## Problem description:
Filter these entries down to lines holding "column".

Data extracted from a collection:

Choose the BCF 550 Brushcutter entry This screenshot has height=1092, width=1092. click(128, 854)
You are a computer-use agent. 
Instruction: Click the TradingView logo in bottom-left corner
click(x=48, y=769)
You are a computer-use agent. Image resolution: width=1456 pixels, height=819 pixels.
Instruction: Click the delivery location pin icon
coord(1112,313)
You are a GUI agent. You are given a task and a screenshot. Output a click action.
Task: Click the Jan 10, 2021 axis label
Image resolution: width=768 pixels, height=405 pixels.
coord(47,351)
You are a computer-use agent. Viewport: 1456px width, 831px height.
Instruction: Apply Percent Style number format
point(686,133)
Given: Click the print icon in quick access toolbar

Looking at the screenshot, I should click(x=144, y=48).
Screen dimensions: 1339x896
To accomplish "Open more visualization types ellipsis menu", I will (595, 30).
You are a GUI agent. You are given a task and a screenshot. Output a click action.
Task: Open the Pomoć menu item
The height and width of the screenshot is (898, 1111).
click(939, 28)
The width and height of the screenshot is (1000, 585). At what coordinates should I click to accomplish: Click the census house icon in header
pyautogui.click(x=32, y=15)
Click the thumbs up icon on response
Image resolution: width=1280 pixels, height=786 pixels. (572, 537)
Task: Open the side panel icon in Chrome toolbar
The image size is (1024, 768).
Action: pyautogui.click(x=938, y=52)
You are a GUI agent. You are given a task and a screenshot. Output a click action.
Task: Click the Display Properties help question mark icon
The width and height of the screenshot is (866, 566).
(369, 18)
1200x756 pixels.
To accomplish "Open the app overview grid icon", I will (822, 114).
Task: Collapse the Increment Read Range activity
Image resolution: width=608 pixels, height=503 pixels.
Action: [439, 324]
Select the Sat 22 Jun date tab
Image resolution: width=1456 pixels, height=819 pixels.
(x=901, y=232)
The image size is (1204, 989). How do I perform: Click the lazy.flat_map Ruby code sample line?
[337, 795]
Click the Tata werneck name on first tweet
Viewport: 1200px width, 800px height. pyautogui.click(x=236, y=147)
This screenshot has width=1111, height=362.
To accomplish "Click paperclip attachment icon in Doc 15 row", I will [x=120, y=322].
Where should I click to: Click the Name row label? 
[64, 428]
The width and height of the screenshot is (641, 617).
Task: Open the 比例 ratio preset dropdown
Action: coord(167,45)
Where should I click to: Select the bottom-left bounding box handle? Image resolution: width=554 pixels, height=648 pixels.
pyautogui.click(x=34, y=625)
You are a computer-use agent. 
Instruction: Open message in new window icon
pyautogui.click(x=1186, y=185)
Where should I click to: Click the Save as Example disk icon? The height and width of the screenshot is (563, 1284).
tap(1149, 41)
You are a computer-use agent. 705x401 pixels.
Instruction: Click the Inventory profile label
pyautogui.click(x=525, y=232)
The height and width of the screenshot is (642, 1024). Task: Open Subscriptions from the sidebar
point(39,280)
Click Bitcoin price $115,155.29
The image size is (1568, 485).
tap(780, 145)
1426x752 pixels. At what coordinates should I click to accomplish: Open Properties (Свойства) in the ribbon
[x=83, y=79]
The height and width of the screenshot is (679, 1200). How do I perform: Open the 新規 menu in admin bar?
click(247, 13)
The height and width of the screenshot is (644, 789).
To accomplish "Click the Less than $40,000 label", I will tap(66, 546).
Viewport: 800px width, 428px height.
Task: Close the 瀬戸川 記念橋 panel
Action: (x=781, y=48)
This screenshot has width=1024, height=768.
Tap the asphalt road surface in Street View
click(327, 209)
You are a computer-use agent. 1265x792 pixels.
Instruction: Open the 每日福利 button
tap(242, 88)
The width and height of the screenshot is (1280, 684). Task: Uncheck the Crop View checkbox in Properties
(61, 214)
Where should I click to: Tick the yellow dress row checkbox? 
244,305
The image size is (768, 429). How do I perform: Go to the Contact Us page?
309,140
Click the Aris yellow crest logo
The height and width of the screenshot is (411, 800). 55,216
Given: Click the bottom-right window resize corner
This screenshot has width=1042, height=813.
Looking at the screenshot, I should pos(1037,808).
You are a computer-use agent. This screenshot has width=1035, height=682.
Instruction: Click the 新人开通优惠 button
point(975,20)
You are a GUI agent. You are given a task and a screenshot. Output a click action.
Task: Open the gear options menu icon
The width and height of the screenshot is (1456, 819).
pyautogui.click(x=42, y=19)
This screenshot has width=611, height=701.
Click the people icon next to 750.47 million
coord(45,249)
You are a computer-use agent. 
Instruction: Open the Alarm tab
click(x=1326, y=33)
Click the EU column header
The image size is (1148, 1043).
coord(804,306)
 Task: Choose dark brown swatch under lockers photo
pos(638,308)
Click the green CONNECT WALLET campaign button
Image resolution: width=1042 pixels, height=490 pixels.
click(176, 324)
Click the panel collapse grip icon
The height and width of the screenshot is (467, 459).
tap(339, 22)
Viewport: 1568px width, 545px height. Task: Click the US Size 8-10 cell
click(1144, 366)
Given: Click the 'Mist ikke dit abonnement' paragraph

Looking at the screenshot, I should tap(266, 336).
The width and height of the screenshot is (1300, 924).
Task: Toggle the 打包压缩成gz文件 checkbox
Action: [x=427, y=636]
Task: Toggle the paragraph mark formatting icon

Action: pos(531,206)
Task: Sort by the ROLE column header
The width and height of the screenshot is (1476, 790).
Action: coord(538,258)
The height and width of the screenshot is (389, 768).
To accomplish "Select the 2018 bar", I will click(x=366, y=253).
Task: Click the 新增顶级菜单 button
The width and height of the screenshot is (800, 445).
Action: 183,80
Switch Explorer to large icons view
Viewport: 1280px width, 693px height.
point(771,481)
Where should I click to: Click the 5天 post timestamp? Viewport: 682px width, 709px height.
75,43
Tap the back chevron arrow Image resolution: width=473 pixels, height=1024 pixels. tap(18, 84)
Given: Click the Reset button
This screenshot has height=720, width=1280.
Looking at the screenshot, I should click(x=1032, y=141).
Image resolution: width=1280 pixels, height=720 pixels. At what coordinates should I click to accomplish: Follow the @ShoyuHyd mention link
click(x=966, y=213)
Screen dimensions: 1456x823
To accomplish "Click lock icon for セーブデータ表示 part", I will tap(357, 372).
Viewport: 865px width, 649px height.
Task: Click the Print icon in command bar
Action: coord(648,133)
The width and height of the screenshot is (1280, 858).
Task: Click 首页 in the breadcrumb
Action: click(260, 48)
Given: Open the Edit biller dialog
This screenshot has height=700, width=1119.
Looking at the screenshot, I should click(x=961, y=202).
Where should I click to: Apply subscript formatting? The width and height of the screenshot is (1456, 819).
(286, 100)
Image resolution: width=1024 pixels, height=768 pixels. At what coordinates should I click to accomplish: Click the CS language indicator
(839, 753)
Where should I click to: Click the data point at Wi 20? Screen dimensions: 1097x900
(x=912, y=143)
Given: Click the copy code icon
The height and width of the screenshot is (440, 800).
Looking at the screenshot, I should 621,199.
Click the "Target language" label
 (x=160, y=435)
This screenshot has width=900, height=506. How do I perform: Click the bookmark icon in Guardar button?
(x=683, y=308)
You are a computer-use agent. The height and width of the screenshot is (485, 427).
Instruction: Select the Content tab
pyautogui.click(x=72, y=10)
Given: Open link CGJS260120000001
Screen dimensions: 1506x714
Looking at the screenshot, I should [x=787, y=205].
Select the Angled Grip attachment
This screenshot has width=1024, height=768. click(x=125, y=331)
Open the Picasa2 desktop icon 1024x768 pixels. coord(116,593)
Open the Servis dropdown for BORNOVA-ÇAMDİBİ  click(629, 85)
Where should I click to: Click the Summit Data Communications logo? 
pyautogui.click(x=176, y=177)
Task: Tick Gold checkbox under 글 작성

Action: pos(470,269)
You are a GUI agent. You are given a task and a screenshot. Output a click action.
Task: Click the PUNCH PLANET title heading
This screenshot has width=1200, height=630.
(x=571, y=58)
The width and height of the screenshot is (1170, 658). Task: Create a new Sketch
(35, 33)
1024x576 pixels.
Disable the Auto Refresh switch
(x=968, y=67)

## Result:
Click the EU column header
Task: Sort by the ROLE column header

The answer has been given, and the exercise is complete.